Allen v. Southern Ry. Co.

Decision Date15 August 1953
Docket NumberCivil Action No. 970.
Citation114 F. Supp. 72
CourtU.S. District Court — Western District of North Carolina
PartiesALLEN et al. v. SOUTHERN RY. CO. et al.

Whiteford S. Blakeney and Pierce & Blakeney, Charlotte, N. C., and W. S. Macgill, Washington, D. C., for plaintiffs.

John M. Robinson, Charlotte, N. C., W. T. Joyner, Raleigh, N. C., for defendant Southern Ry. Co.

J. B. Craighill, Charlotte, N. C. (Tillett, Campbell, Craighill & Rendleman, Charlotte, N. C.), Lester P. Schoene and Milton Kramer, Washington, D. C. (Schoene & Kramer, Washington, D. C.), Clarence M. Mulholland, Toledo, Ohio, and Edward J. Hickey, Jr., Washington, D. C. (Mulholland, Robie & Hickey, Toledo, Ohio) for Union defendants.

Before PARKER and DOBIE, Circuit Judges, and WARLICK, District Judge.

PARKER, Circuit Judge.

* **Written tasks**
a) Retype the part of the court case header starting at "Decision Date15 August" and ending at "C., for plaintiffs.".
b) Answer these questions using the court case header:
(i) On what date was the case decided?
(ii) Which court heard the case?
(iii) Which lawyer from Raleigh, N. C., represented the defendant Southern Ry. Co.?
The data after this point has no connection to the court case above.

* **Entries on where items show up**
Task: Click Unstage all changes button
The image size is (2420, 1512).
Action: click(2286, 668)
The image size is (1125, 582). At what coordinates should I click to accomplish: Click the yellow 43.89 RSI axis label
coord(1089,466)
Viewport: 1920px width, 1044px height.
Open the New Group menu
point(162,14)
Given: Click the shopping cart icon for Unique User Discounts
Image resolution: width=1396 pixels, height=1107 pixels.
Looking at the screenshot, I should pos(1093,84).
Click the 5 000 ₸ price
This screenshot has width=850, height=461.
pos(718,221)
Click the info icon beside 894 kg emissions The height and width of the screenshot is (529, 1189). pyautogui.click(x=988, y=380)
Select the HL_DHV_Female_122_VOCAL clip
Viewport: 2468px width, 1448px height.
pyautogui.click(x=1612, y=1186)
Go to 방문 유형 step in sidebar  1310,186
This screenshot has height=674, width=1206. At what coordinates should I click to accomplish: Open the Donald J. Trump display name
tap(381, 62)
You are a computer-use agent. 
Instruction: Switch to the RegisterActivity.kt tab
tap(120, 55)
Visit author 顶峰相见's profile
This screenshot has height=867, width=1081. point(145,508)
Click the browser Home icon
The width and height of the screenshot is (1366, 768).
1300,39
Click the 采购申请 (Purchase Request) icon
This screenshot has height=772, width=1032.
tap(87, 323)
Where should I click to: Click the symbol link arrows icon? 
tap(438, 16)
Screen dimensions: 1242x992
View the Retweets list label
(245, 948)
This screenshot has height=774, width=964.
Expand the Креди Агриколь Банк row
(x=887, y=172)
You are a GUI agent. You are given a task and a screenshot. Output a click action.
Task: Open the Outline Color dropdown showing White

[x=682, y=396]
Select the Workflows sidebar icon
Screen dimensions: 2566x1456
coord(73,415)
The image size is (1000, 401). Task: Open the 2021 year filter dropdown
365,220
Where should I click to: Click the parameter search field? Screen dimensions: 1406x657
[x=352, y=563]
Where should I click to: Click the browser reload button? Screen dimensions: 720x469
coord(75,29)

* **Expected responses**
a)
Decision Date15 August 1953
Docket NumberCivil Action No. 970.
Citation114 F. Supp. 72
CourtU.S. District Court — Western District of North Carolina
PartiesALLEN et al. v. SOUTHERN RY. CO. et al.

Whiteford S. Blakeney and Pierce & Blakeney, Charlotte, N. C., and W. S. Macgill, Washington, D. C., for plaintiffs.

b)
(i) 15 August 1953
(ii) The U.S. District Court — Western District of North Carolina
(iii) W. T. Joyner